The judge set a date of Oct. 29 for Hanssen's trial, which promises a rare glimpse into one of the biggest and most embarrassing espionage breaches in U.S. intelligence history.
Hanssen, who was arrested in February near his home in suburban Washington, is accused of giving the Russians valuable secrets about U.S. intelligence operations beginning in 1985 in exchange for about $1.4 million in cash and diamonds. He was indicted by a grand jury last month.
Spy cases are almost invariably resolved through a plea bargain, preventing the public airing of spy-craft secrets during a trial. But publicly at least, neither side in the Hanssen case is willing to budge over the question of whether he should face the death penalty.
Talks broke down two weeks ago after federal prosecutors refused to take the death penalty option off the table.
Prosecutors have not declared whether they will seek the death penalty, but they say that it remains an option under a 1994 espionage law because Hanssen allegedly helped unmask two Soviet "moles" who were working for the United States in the 1980s. After their counterespionage was discovered, they were executed by Soviet authorities.
Hanssen's attorneys will likely argue, however, that the death penalty should not apply because Hanssen is alleged to have confirmed the identities of the two Soviet moles only after they had been fingered by CIA spy Aldrich H. Ames. Moreover, the moles were identified in 1985, nine years before the law allowing executions in such cases took effect.
Plato Cacheris, the lead defense attorney for Hanssen, told reporters after Hanssen's court appearance that the death penalty is "probably not" constitutional in this case.
Hanssen, wearing a green prison jumpsuit and appearing noticeably thinner, glanced around the courtroom and smiled occasionally at his lawyers during a proceeding that lasted only a few minutes.
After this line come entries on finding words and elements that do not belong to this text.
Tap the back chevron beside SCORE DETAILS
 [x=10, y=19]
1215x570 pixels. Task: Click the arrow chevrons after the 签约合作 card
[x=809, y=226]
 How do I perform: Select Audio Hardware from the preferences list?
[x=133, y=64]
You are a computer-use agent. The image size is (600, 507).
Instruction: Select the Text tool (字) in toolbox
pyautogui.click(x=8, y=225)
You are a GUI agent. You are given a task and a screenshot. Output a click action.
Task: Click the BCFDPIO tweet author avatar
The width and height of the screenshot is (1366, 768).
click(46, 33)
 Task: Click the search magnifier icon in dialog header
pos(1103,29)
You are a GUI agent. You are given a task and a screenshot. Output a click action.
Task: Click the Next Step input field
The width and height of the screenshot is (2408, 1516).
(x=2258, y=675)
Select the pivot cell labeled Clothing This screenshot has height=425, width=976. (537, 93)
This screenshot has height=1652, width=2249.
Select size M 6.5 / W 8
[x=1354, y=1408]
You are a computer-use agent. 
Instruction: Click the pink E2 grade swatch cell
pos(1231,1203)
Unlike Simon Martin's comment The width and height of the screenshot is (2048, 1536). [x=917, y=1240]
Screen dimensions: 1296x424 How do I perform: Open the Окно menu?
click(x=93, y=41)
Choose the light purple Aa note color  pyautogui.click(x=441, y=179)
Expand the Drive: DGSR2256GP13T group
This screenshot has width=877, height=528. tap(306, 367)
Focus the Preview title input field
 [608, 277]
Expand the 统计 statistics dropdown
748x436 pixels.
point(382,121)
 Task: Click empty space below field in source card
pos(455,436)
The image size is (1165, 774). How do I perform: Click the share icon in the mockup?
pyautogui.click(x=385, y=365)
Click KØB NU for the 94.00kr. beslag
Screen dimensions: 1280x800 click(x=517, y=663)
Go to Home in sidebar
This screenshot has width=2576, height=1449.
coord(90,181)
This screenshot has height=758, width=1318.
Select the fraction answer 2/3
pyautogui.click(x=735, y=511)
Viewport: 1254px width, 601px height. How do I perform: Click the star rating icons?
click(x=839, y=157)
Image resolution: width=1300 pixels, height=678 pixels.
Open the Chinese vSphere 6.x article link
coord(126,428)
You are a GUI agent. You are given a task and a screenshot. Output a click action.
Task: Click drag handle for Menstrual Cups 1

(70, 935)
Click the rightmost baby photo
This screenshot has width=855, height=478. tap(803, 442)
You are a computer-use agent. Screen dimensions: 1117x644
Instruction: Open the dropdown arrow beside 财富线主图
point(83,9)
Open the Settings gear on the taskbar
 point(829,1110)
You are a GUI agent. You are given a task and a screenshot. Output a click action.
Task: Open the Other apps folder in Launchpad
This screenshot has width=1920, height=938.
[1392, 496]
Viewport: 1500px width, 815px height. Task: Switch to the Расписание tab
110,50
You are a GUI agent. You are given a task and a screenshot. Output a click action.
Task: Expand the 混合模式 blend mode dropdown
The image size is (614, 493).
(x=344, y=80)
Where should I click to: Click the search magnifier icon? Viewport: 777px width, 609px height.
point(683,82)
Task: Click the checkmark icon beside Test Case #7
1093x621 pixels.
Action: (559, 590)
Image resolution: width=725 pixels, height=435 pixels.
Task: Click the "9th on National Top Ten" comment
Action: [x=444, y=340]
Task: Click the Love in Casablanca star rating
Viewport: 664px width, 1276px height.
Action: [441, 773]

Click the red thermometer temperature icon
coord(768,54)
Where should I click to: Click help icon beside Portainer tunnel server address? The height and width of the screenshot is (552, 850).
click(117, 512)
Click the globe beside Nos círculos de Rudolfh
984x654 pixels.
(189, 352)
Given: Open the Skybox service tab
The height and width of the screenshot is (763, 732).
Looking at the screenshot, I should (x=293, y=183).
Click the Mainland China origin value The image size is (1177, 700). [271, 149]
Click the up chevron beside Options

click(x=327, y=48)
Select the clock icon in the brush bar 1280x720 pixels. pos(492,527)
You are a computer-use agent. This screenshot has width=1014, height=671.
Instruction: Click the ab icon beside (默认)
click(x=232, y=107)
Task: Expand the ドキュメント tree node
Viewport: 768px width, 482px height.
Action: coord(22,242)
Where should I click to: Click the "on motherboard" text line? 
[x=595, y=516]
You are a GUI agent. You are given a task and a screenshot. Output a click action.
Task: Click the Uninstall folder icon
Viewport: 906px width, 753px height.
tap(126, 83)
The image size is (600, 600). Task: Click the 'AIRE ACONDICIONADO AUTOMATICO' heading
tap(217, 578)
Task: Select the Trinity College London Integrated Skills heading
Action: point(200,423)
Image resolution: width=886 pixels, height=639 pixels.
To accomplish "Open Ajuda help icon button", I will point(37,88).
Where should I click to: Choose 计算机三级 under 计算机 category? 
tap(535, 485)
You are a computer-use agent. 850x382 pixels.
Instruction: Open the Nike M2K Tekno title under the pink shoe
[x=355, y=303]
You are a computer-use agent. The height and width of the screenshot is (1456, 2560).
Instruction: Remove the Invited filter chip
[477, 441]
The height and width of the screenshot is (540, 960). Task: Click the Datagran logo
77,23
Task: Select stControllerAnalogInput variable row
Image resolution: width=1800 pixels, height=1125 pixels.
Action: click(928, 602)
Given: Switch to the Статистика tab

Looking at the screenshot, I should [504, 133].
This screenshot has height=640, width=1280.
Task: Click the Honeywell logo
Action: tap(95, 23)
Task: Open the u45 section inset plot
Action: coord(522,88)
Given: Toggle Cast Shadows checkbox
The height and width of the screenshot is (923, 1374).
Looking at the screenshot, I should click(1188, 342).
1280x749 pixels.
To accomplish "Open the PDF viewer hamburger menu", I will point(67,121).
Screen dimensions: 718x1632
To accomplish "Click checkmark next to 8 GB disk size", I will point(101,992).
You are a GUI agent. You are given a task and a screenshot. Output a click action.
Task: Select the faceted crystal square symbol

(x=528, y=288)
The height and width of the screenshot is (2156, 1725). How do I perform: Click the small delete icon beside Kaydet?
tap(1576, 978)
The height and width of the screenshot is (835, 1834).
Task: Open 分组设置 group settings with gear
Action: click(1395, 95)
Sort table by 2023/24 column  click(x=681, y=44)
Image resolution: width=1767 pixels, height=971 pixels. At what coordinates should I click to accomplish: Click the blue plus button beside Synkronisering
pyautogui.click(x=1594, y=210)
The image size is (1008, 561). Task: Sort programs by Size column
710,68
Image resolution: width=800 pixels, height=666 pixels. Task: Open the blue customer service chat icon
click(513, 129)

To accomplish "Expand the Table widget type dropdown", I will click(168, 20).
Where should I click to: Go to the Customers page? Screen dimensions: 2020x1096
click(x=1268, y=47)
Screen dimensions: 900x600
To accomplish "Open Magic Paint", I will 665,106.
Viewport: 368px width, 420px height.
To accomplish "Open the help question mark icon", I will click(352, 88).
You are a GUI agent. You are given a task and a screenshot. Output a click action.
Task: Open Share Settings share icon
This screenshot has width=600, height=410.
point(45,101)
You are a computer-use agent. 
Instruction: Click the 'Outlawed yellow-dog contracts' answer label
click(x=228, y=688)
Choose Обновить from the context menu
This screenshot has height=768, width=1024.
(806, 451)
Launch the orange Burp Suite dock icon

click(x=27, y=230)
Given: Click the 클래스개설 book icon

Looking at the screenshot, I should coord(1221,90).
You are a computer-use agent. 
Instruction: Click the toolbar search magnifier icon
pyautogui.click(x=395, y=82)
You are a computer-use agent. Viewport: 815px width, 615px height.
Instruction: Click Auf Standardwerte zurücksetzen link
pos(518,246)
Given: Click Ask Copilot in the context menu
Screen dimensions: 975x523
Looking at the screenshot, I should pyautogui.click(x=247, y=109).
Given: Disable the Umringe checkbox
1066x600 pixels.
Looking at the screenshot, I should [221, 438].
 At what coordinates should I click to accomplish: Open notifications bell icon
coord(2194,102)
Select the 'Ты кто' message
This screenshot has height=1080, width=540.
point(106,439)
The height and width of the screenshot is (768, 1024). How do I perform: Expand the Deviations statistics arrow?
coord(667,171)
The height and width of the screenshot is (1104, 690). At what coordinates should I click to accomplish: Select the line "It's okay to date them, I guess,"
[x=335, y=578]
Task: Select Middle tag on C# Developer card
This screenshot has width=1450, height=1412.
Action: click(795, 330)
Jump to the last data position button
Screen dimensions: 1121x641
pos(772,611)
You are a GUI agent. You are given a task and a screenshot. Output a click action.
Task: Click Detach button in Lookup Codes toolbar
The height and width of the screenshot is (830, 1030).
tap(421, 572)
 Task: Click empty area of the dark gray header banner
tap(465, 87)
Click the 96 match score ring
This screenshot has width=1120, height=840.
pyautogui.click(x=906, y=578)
He stood to answer two questions from the judge, saying that he was pleading not guilty and that he wants a jury to hear his case.
A churchgoing father of six, Hanssen had a son-in-law in attendance in the courtroom. The defendant's wife was not present, Cacheris said, because "she wants her anonymity back if that's possible. . . . [Family members] are here in spirit."
While Cacheris would not discuss defense strategy or prospects for a plea bargain, he said he plans to file pretrial motions "attacking this indictment and this case."
Cacheris, a prominent Washington defense attorney who has represented such high-profile clients as CIA spy Ames and former White House intern Monica S. Lewinsky, added that "if anything survives [from the charges against Hanssen], we will be back here on Oct. 29 for a trial."
Assistant U.S. Atty. Randy Bellows, the lead prosecutor, declined to discuss the case after the arraignment.